**What is expected:** Copy out the records word for word, everything from the line containing "At what (x,y)" down to the line containing "at that location.", with both of those lines included. Omit the pictures from your answer.

**Source records:**
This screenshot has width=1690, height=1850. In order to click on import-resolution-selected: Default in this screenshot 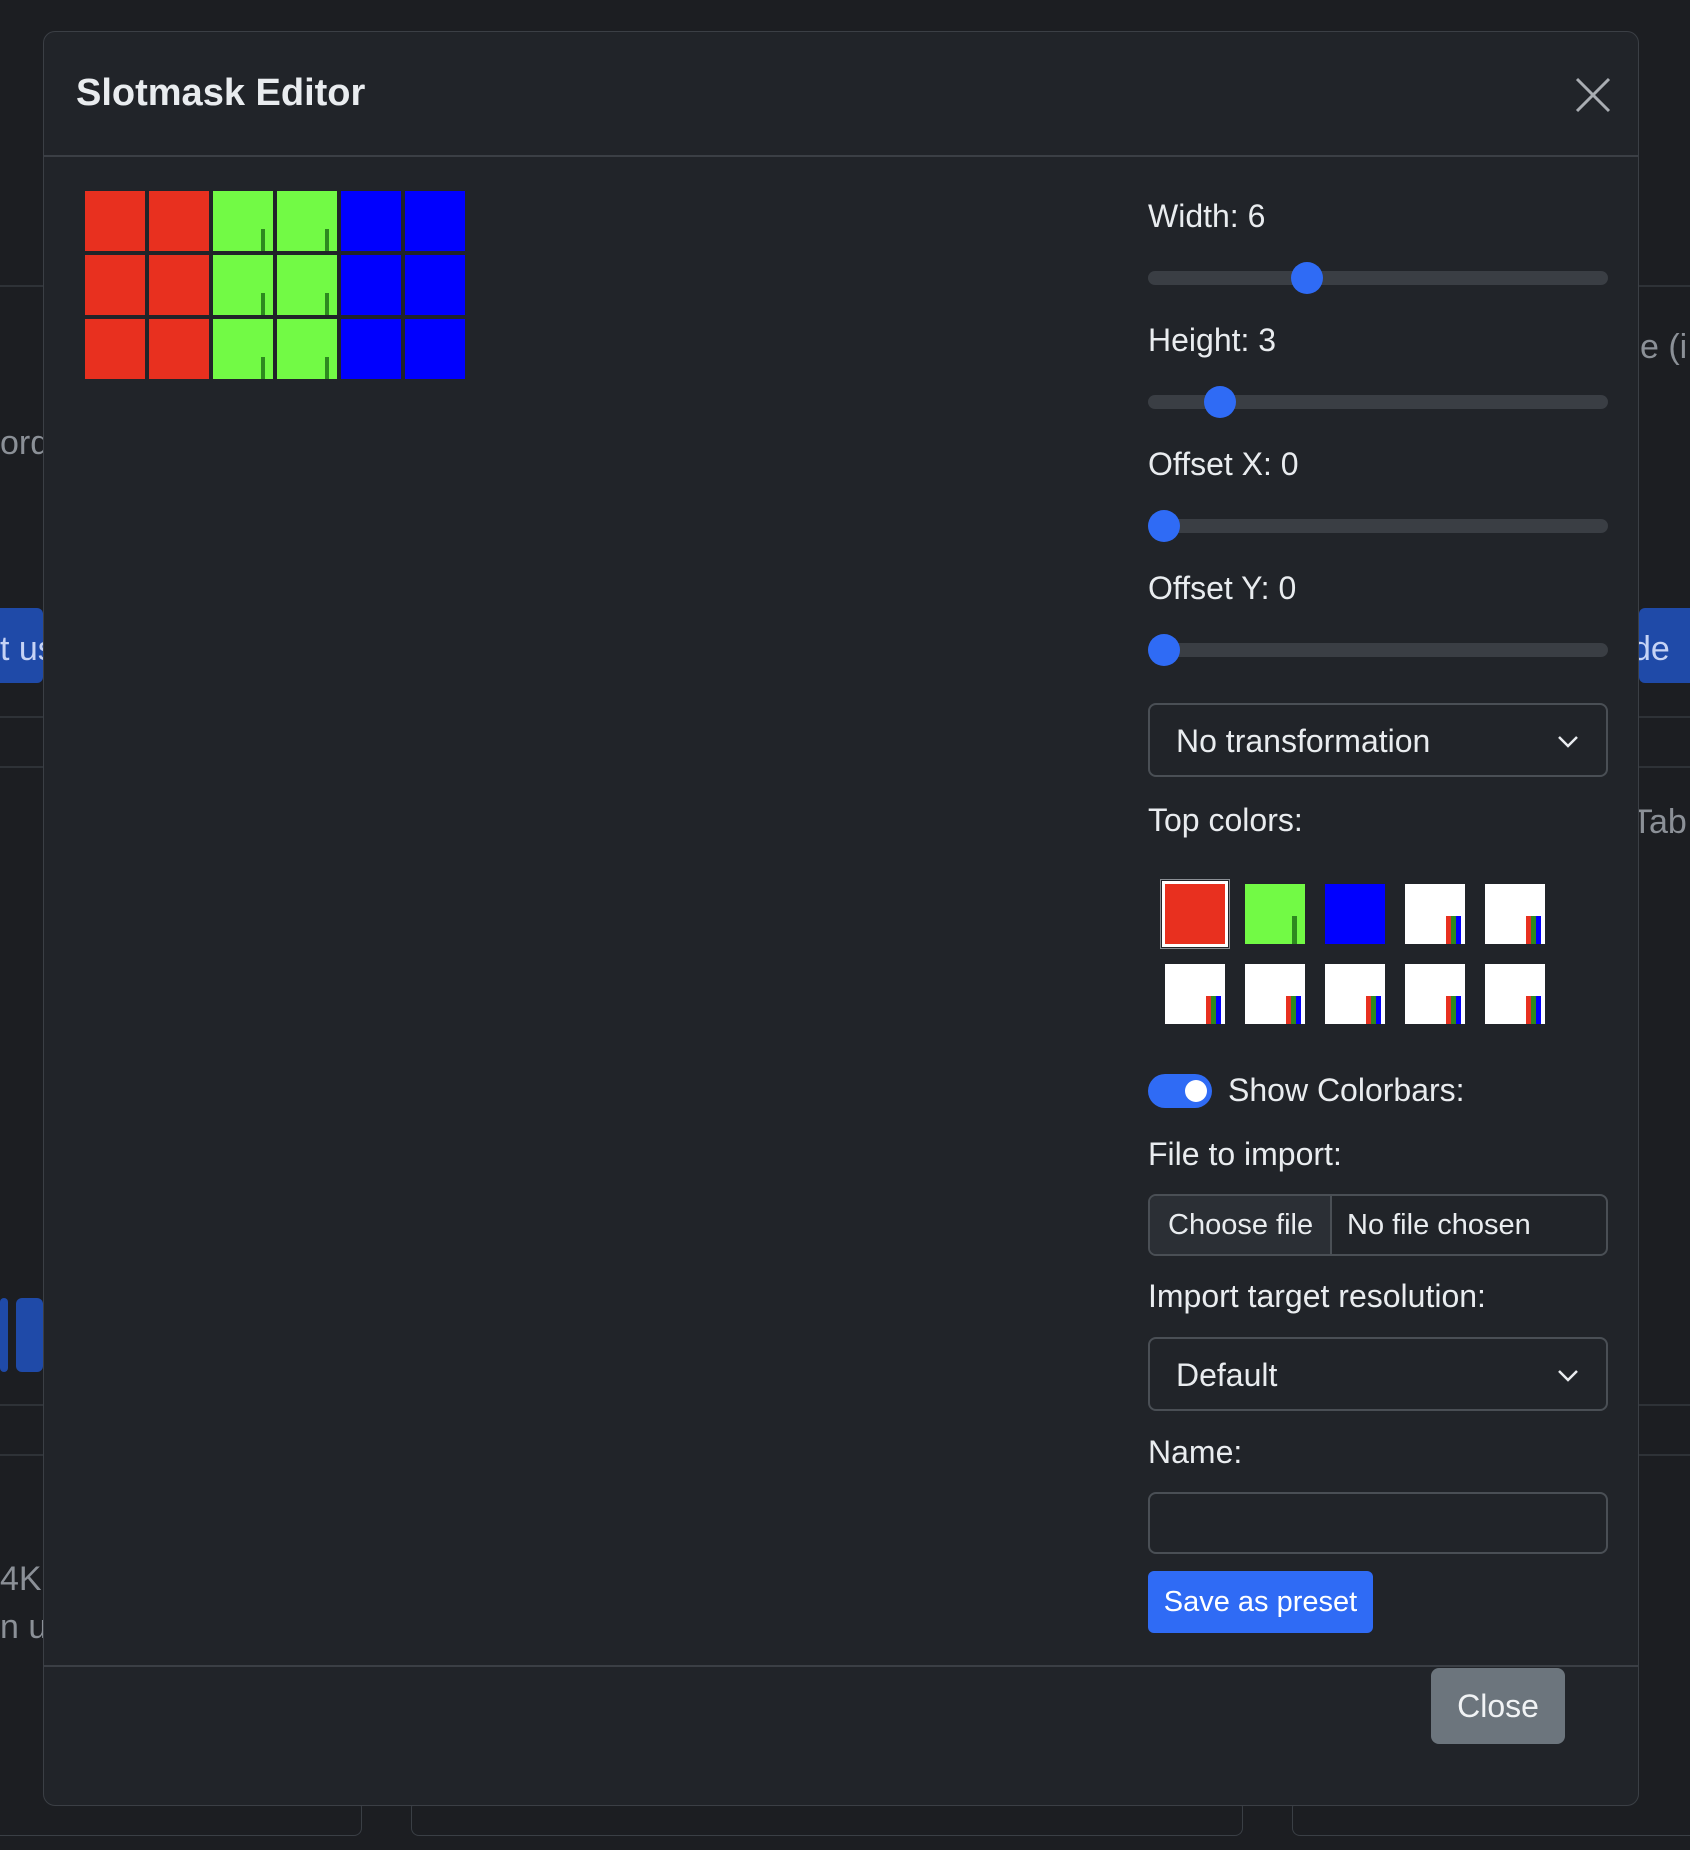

--

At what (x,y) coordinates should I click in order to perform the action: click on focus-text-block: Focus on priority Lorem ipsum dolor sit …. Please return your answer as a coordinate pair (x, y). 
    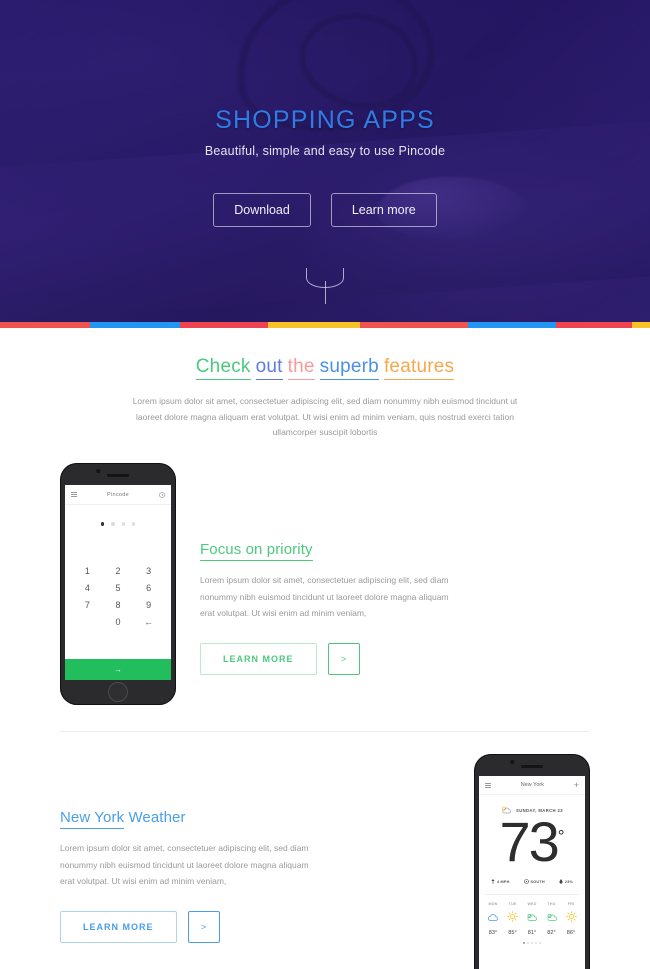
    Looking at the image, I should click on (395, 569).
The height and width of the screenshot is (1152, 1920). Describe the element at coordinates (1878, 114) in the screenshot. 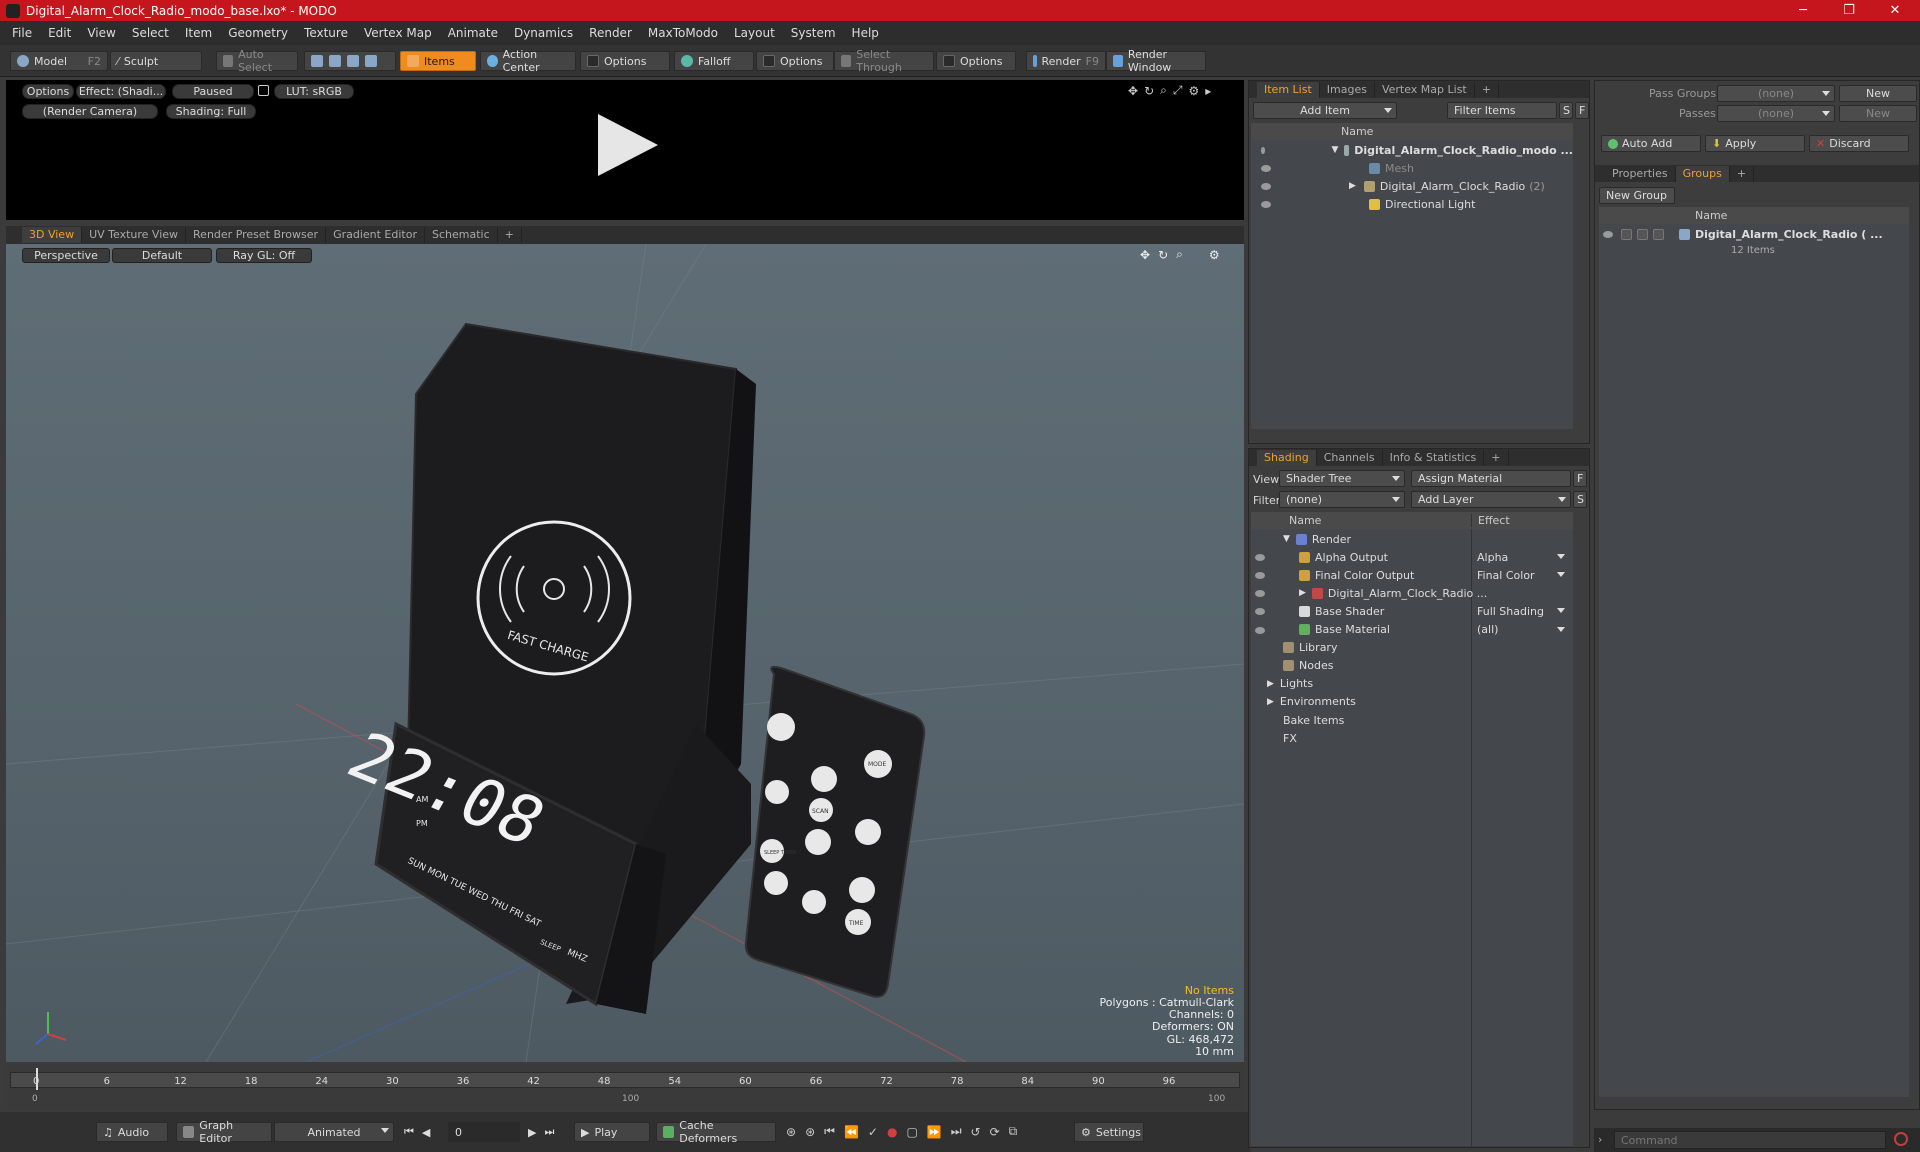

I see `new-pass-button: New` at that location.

**Answer section:**
At what (x,y) coordinates should I click in order to perform the action: click on focus-text-block: Focus on priority Lorem ipsum dolor sit …. Please return your answer as a coordinate pair (x, y). 
    Looking at the image, I should click on (395, 569).
The height and width of the screenshot is (1152, 1920). Describe the element at coordinates (1878, 114) in the screenshot. 

I see `new-pass-button: New` at that location.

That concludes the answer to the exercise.